Cottages by the Seashore
We live in a great country; one whose ideals are worth celebrating and certainly worth protecting. Each 4th of July communities small and large fly the stars and stripes, shoot fireworks into the air and gather together. For me a classic gathering on the 4th of July involves one of a short list of options; a ball game with fireworks, a hike in the mountains or a trip to the seashore. With each comes a specific set of food choices linked directly to the type of festivities and surroundings we choose. The Culinary Arts are always central to daily life!
This year I opt for the seashore and a menu featuring lobster, fresh shucked oysters, steamed clams, traditional New England clam chowder and an emerging favorite; steamed mussels with Panang Curry and Sweet Red Chili sauce.
Lobsters at Woodmans – Essex Massachusetts: Woodman’s is an institution. The food is simple, the setting rustic and the food delicious. A 4th of July mainstay: grab-and-go steamed lobster.
Raspberry Point Oyster, Prince Edward Island: You have seen these before on this blog and you will see them again. These are such wonderful oysters with a deep flavor and perfect brine. I have been eating oysters like these since I was five years old and every time I eat them I am reminded what a joy life is!

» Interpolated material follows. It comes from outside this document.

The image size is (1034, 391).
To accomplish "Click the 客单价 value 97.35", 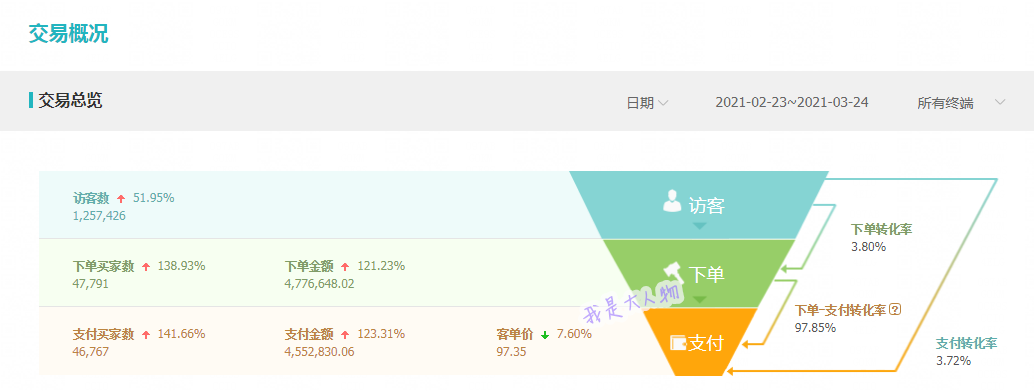I will point(511,352).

Home-Made Bowl of Steamers: Toss a couple chopped green onions into the pot when they are steaming. Serve with broth and drawn butter. If you can’t dig them yourself, buy them online from American Mussel Harvesters. During the summer, I will go through 15-20 pounds eating them as a snack.

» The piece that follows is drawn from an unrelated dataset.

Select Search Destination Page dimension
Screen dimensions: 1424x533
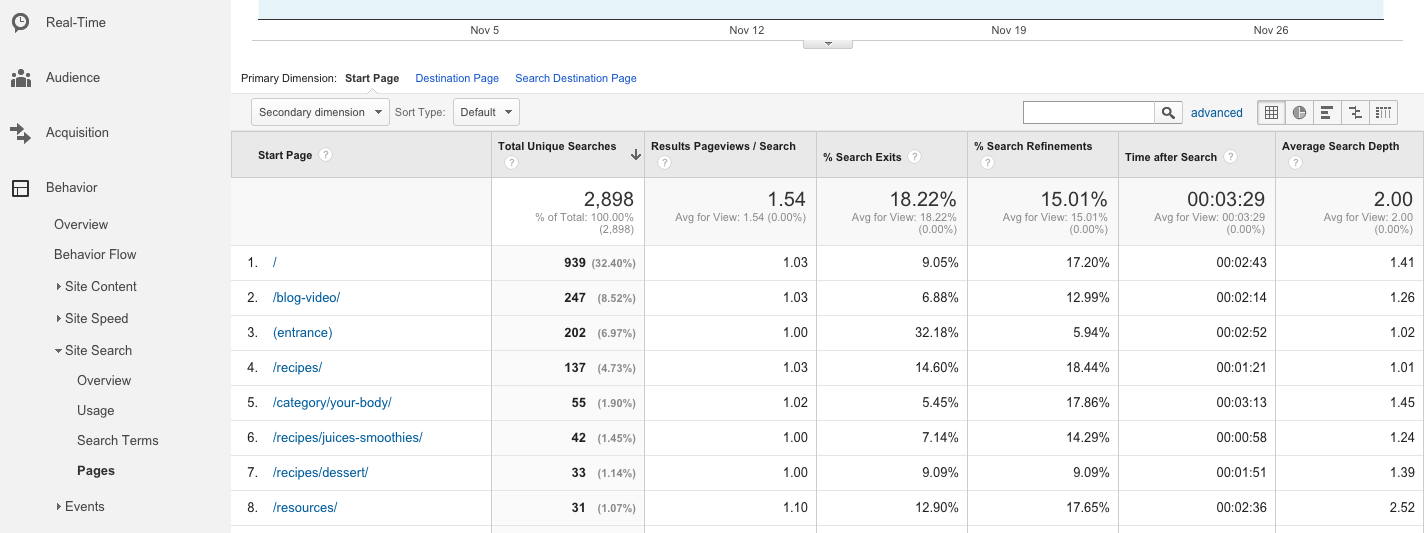[x=575, y=78]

New England Clam Chowder: This is a modification of a family recipe. We use Nueske’s apple smoked slab bacon instead of salt pork and a good bit of celery. Rhode Island little neck clams are the best choice for maximum flavor. Good chowder takes time to make and doesn’tinvolve anything from a can. The results are worth the effort.
Steamed Mussels with Panang Curry, Sweet Chili Sauce and Sauteed Fennel: Not your typical seashore selection but the flavors in this dish burst. The mussels and their brothprovide savory depth to this dish and eliminate the need to use traditional Thai fishsauce. Serve over jasmine rice.
I never take for granted how blessed we are in this country. We are the beneficiaries of the best form of democracy on the planet not withstanding some issues from time to time. With a table set with food, a chilled bottle of white wine ready to pour and smiling faces engaged in warm conversation, I am reminded what freedom means.